● **Work instructions**
Copy out every one of the following lines word for word.

● **Working data**
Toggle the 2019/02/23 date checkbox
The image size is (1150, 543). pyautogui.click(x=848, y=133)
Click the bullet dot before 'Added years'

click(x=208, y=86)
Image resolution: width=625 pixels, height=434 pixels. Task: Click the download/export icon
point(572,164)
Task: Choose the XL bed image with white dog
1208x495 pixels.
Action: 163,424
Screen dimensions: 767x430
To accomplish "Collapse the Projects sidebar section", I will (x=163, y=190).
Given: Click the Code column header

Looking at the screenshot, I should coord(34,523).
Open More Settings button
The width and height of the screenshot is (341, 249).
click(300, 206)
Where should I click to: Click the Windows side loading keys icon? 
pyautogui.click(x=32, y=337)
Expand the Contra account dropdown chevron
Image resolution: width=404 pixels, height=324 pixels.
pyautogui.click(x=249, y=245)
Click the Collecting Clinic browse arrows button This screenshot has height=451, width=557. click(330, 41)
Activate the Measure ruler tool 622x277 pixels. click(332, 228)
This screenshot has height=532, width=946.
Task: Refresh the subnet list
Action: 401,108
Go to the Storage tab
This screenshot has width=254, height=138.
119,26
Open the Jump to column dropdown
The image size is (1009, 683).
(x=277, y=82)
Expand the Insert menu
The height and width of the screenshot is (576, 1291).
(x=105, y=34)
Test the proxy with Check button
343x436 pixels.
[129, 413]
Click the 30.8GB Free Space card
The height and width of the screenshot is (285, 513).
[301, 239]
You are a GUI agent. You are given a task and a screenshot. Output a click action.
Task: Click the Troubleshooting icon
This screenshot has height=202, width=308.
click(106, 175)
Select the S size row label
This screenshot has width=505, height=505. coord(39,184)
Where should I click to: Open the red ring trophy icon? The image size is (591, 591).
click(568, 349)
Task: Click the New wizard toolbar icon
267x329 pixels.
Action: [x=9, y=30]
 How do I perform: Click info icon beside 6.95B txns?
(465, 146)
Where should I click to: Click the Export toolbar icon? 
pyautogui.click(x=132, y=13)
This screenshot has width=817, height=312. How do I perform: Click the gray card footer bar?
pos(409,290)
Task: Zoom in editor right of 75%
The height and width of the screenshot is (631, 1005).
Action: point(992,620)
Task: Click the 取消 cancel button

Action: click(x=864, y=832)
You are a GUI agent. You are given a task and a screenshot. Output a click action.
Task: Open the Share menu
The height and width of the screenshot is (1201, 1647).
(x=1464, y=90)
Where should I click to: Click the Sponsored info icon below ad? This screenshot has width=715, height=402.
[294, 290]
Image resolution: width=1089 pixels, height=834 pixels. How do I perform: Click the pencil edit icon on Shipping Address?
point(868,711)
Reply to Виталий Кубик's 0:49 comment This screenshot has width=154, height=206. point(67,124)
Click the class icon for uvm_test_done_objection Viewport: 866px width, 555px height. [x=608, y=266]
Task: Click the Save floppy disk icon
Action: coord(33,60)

● **Output of the exercise**
Toggle the 2019/02/23 date checkbox
The image size is (1150, 543). pyautogui.click(x=848, y=133)
Click the bullet dot before 'Added years'

click(x=208, y=86)
Image resolution: width=625 pixels, height=434 pixels. Task: Click the download/export icon
point(572,164)
Task: Choose the XL bed image with white dog
1208x495 pixels.
Action: 163,424
Screen dimensions: 767x430
To accomplish "Collapse the Projects sidebar section", I will (x=163, y=190).
Given: Click the Code column header

Looking at the screenshot, I should coord(34,523).
Open More Settings button
The width and height of the screenshot is (341, 249).
click(300, 206)
Where should I click to: Click the Windows side loading keys icon? 
pyautogui.click(x=32, y=337)
Expand the Contra account dropdown chevron
Image resolution: width=404 pixels, height=324 pixels.
pyautogui.click(x=249, y=245)
Click the Collecting Clinic browse arrows button This screenshot has height=451, width=557. click(330, 41)
Activate the Measure ruler tool 622x277 pixels. click(332, 228)
This screenshot has height=532, width=946.
Task: Refresh the subnet list
Action: 401,108
Go to the Storage tab
This screenshot has width=254, height=138.
119,26
Open the Jump to column dropdown
The image size is (1009, 683).
(x=277, y=82)
Expand the Insert menu
The height and width of the screenshot is (576, 1291).
(x=105, y=34)
Test the proxy with Check button
343x436 pixels.
[129, 413]
Click the 30.8GB Free Space card
The height and width of the screenshot is (285, 513).
[301, 239]
You are a GUI agent. You are given a task and a screenshot. Output a click action.
Task: Click the Troubleshooting icon
This screenshot has height=202, width=308.
click(106, 175)
Select the S size row label
This screenshot has width=505, height=505. coord(39,184)
Where should I click to: Open the red ring trophy icon? The image size is (591, 591).
click(568, 349)
Task: Click the New wizard toolbar icon
267x329 pixels.
Action: [x=9, y=30]
 How do I perform: Click info icon beside 6.95B txns?
(465, 146)
Where should I click to: Click the Export toolbar icon? 
pyautogui.click(x=132, y=13)
This screenshot has width=817, height=312. How do I perform: Click the gray card footer bar?
pos(409,290)
Task: Zoom in editor right of 75%
The height and width of the screenshot is (631, 1005).
Action: point(992,620)
Task: Click the 取消 cancel button

Action: click(x=864, y=832)
You are a GUI agent. You are given a task and a screenshot. Output a click action.
Task: Open the Share menu
The height and width of the screenshot is (1201, 1647).
(x=1464, y=90)
Where should I click to: Click the Sponsored info icon below ad? This screenshot has width=715, height=402.
[294, 290]
Image resolution: width=1089 pixels, height=834 pixels. How do I perform: Click the pencil edit icon on Shipping Address?
point(868,711)
Reply to Виталий Кубик's 0:49 comment This screenshot has width=154, height=206. point(67,124)
Click the class icon for uvm_test_done_objection Viewport: 866px width, 555px height. [x=608, y=266]
Task: Click the Save floppy disk icon
Action: coord(33,60)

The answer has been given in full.